It is believed former Auckland councillor Cameron Brewer is putting his name up for selection for National in the Upper Harbour electorate. Photo / Michael Craig
Opinion by Claire Trevett
Claire Trevett is the New Zealand Herald’s Political Editor, based at Parliament in Wellington.
National’s selection process continues apace – and some interesting names have started to emerge.
Beehive Diaries is told those putting their name up for selection for National in the Upper Harbour electorate include former MP Agnes Loheni, former Auckland councillor Cameron Brewer, Robyn Holdaway, a policy advisor with Vector andNicole Metzer, a managing director of an export company who used to chair the Pacific Cooperation Foundation.
Brewer entertained standing as a potential candidate in 2017 in the then-Helensville electorate after Sir John Key resigned but ruled it out for family and work reasons.
National’s rules prohibit potential candidates from commenting ahead of selection. Loheni was a List MP from 2019 to 2020, replacing Chris Finlayson after he resigned. She stood in the Māngere electorate in 2020 – a safe Labour seat.
Upper Harbour is one of the electorates National lost to Labour in 2020, taken out by new MP Vanushi Walters after Paula Bennett retired from politics. National will be hoping to win back in next year’s election, so it is no surprise there is interest in it.
National’s last candidate put forward for the seat was Jake Bezzant who subsequently got into a spot of trouble so the electorate committee will be cautious in selection.
The social media meme
It was inflation reveal week and National put out on social media an old 1943 National Party campaign ad focusing on the cost of living, featuring the prices of vegetables.
It had the slogan, “Change the Government.” Good idea. Trouble is Labour was re-elected in the 1943 election soon after.
There was one question the PM refused to answer this week: the character she played in her time at the Shakespeare Globe Centre’s programme for schools.

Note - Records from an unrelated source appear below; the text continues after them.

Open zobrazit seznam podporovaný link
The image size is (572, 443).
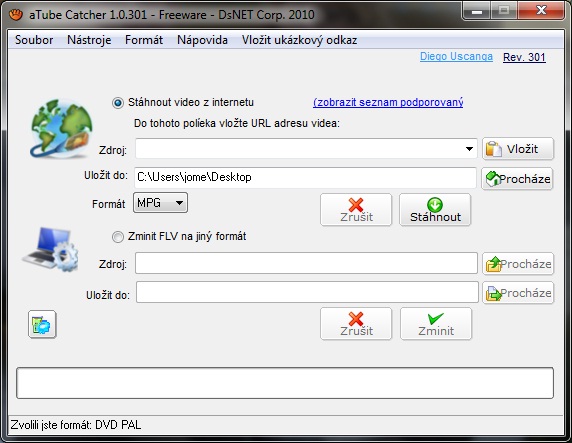pyautogui.click(x=388, y=102)
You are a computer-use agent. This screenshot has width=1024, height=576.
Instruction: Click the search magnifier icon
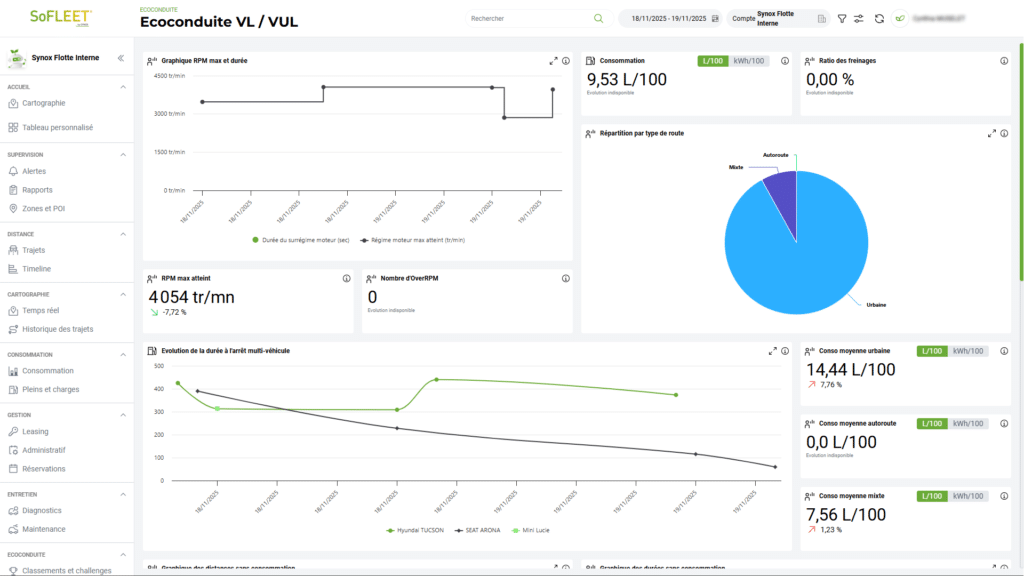pos(598,18)
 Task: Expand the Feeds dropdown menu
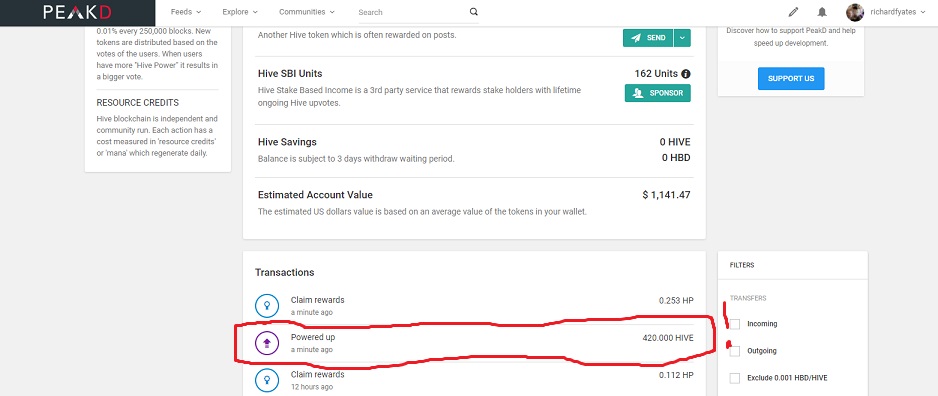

Ardern refused to say, saying she did not want it to be a distraction from the issue of the programme’s funding. Of course, refusing to answer a seemingly harmless question inevitably made it more of a distraction.

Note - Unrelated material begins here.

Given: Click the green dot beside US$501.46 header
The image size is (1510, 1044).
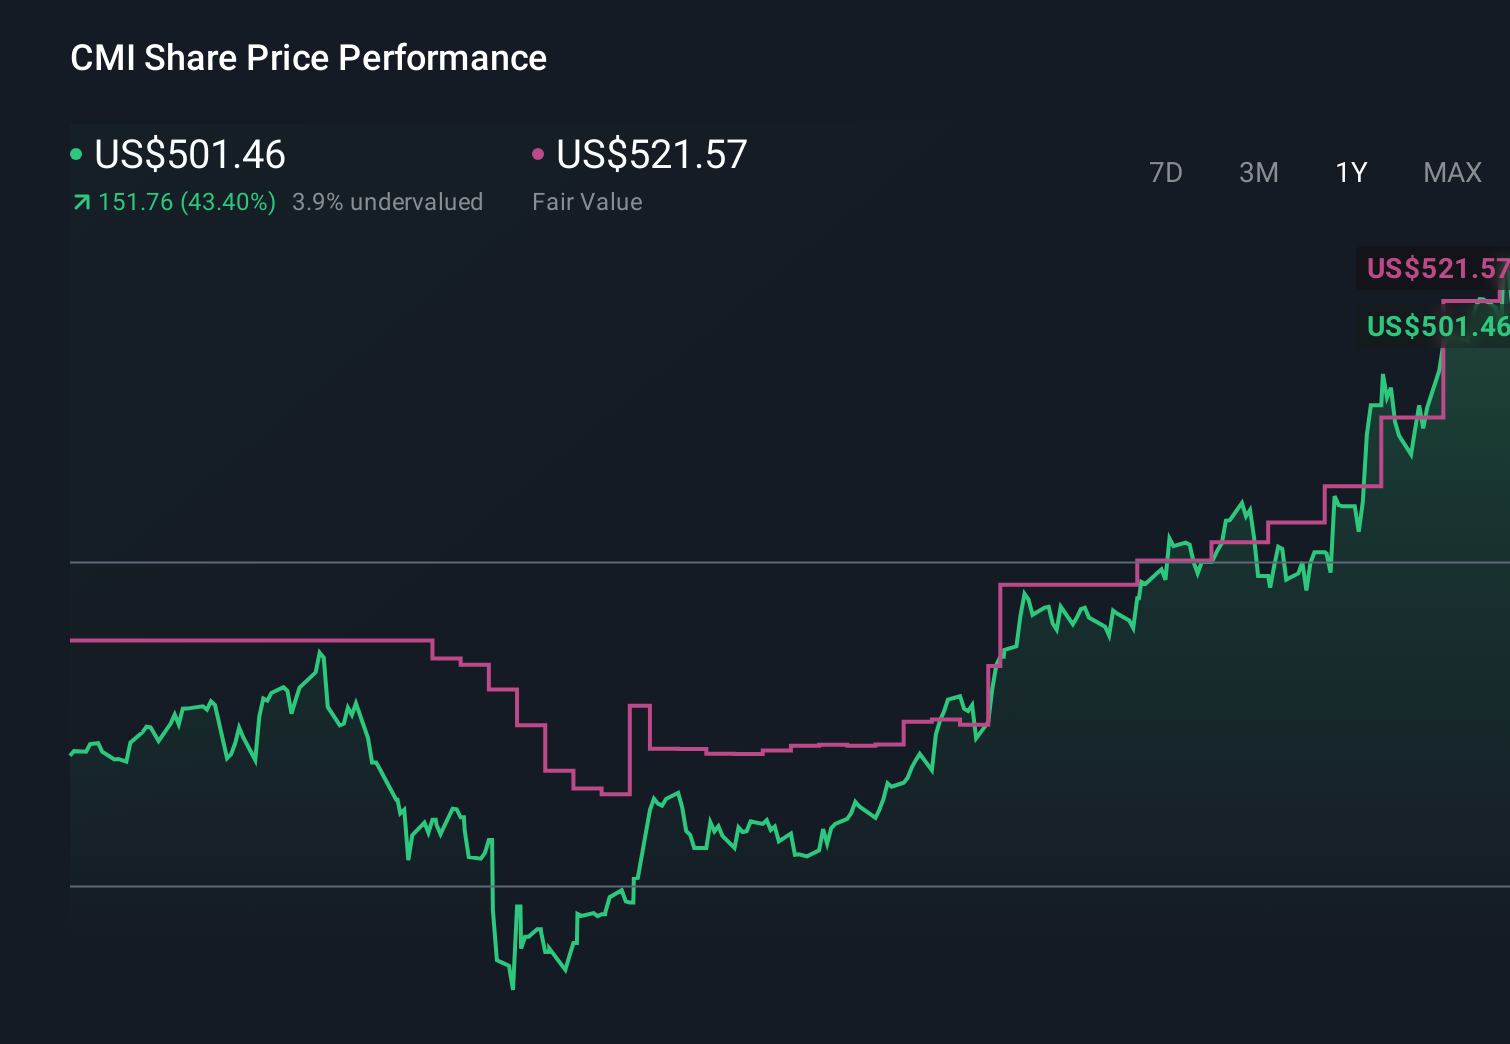Looking at the screenshot, I should (76, 154).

Despite pleading from Beehive Diaries throughout the week for an answer, the PM continued to refuse to reveal it even after the programme was saved from having its funding cut.
But why? Was she Jaquenetta, the country wench in Love’s Labour’s Lost, an ominously titled play in which all weddings ended up cancelled for a year? Was it Lady Macbeth - a good dress rehearsal for the Covid-19 response, with all that handwashing? Was she Desdemona or Juliet? Was she, god forfend, Bottom? Will we ever know?
Comings and Goings
The Coming (back)
Labour MP Paul Eagle returned after his flop of a mayoral campaign and faced howls of mockery when he stood to ask a patsy question of Conservation Minister Poto Williams.
It drew the inevitable question from National’s Chris Bishop about whether eagles were a vulnerable and endangered species. Labour’s Michael Wood won the exchange, however, asking, “Is it true that some native species in the Hutt South area became extinct in late 2020?” - a reference to Bishop’s loss of the Hutt South electorate.
The Goings
Former Labour MP Gaurav Sharma and former Speaker Trevor Mallard both ended up departing in the same week. Mallard got to do a valedictory – and Beehive Diaries learned that Sharma had also asked to do a valedictory but was rejected because he had said he planned to stand as a candidate in the Hamilton West byelection he has triggered by resigning.
Quote of the week
“I was in what might be described as a compromising position. We hadn’t put the barrier up between the beds. I gently extricated myself, and if Helen noticed, she was kind enough to never mention it.”
Mallard ‘fesses up to an accidental spooning of then-Prime Minister Helen Clark while sleeping on a plane. Clark’s diplomatic protection squad officer saw it, but Clark has apparently since told him if she did wake up, she did not recall it now.